*Saved entries:*
"""
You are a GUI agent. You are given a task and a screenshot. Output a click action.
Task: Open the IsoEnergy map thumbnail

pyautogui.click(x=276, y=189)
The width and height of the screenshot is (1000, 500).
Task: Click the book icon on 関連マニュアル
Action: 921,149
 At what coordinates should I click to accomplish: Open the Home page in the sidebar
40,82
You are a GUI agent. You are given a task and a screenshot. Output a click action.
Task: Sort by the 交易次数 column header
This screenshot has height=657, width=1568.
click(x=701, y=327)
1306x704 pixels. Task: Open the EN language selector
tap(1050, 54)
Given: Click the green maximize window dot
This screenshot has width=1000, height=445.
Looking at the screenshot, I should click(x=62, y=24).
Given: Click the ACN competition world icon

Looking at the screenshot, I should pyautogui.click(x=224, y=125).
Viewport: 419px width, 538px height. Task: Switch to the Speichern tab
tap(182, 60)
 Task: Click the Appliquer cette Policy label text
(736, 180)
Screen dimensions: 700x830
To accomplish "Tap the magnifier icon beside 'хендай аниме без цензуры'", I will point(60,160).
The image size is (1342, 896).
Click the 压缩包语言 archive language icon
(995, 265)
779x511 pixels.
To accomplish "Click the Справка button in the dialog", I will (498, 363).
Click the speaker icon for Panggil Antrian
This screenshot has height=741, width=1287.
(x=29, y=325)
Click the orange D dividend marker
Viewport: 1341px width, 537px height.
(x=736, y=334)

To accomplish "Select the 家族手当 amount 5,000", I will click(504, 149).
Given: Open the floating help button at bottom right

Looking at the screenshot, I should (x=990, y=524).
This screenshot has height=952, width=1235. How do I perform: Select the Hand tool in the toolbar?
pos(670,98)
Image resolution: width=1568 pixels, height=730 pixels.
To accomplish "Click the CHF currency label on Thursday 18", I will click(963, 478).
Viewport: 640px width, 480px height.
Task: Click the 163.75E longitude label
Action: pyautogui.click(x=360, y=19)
"""
*TASK BRIEF:* Could you restate, word for word, the lines above from the one with "At what coordinates" to the one with "Task: Sort by the 交易次数 column header", both included?

*SOLUTION TO THIS EXERCISE:*
 At what coordinates should I click to accomplish: Open the Home page in the sidebar
40,82
You are a GUI agent. You are given a task and a screenshot. Output a click action.
Task: Sort by the 交易次数 column header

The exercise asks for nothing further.